■ **WORK REQUIRED**: Output the lines from the one containing "pixels, height=768 pixels." to the one containing "at (1093, 769).", both included, character for character and with nothing else.

SUPPLIED INFORMATION Block Start

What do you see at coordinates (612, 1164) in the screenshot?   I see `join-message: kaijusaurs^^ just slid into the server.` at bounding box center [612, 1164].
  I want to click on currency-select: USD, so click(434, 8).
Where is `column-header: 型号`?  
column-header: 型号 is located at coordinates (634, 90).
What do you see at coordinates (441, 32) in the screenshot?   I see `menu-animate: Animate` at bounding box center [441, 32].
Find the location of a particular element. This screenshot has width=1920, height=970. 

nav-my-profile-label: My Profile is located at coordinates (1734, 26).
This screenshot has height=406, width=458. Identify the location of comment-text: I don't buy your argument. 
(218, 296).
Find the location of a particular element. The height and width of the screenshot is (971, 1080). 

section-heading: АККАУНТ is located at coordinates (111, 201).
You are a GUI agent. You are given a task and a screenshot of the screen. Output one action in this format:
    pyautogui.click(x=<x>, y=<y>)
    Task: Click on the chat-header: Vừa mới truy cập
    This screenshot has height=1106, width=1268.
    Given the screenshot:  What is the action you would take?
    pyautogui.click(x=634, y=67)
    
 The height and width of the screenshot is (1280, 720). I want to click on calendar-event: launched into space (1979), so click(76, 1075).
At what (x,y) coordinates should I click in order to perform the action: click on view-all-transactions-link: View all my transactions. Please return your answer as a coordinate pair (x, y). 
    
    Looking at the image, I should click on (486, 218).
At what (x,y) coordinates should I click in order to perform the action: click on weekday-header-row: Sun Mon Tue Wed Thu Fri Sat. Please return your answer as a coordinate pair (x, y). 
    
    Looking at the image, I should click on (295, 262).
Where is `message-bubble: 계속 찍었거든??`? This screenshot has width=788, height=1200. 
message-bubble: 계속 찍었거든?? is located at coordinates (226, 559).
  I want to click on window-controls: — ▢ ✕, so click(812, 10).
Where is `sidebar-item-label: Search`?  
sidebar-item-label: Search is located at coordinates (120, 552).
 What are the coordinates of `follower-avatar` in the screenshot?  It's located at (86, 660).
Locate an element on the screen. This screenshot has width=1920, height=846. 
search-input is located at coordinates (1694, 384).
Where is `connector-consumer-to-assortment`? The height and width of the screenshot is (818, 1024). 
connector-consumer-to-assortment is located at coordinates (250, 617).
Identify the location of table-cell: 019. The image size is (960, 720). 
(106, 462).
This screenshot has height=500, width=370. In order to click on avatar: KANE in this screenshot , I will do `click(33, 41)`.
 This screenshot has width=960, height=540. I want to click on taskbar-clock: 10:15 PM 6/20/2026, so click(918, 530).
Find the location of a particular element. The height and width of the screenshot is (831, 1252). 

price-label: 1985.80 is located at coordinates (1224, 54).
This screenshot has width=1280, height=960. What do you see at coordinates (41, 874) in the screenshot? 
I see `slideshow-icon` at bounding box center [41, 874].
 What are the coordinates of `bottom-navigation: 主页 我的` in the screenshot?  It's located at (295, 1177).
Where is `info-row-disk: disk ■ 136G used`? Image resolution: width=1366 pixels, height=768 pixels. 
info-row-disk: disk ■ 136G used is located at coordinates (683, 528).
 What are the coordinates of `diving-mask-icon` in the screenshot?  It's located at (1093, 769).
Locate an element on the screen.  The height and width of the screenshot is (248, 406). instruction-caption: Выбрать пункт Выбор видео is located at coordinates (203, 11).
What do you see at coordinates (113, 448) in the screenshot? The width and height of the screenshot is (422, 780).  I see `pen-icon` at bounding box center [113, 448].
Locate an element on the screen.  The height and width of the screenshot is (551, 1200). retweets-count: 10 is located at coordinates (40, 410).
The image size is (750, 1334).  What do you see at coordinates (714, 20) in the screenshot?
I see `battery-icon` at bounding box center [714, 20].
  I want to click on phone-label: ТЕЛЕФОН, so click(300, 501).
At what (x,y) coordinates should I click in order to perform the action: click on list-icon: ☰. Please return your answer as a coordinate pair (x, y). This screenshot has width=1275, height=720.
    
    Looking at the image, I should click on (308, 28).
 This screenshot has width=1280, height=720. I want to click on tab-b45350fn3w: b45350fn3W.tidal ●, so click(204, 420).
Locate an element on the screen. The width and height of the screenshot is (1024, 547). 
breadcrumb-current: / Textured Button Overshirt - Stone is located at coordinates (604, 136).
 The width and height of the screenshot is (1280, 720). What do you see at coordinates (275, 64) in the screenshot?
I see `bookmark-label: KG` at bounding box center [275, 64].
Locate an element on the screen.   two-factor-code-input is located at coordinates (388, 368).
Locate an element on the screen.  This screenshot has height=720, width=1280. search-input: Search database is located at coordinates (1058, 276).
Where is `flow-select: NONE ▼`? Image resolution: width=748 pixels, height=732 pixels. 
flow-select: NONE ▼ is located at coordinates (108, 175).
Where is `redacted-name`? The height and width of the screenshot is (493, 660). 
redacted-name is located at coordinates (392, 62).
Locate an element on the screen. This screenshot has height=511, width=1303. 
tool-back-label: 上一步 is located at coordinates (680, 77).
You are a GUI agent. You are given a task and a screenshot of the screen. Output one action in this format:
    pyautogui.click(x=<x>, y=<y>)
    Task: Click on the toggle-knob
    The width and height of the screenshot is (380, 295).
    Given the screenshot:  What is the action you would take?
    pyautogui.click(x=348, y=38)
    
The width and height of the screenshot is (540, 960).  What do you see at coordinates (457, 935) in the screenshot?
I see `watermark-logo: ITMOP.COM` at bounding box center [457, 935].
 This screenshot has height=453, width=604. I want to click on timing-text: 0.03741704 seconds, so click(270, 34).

SUPPLIED INFORMATION Block End

■ **SOLUTION TO THE PROBLEM**:
Where is `info-row-disk: disk ■ 136G used`? Image resolution: width=1366 pixels, height=768 pixels. 
info-row-disk: disk ■ 136G used is located at coordinates (683, 528).
 What are the coordinates of `diving-mask-icon` in the screenshot?  It's located at (1093, 769).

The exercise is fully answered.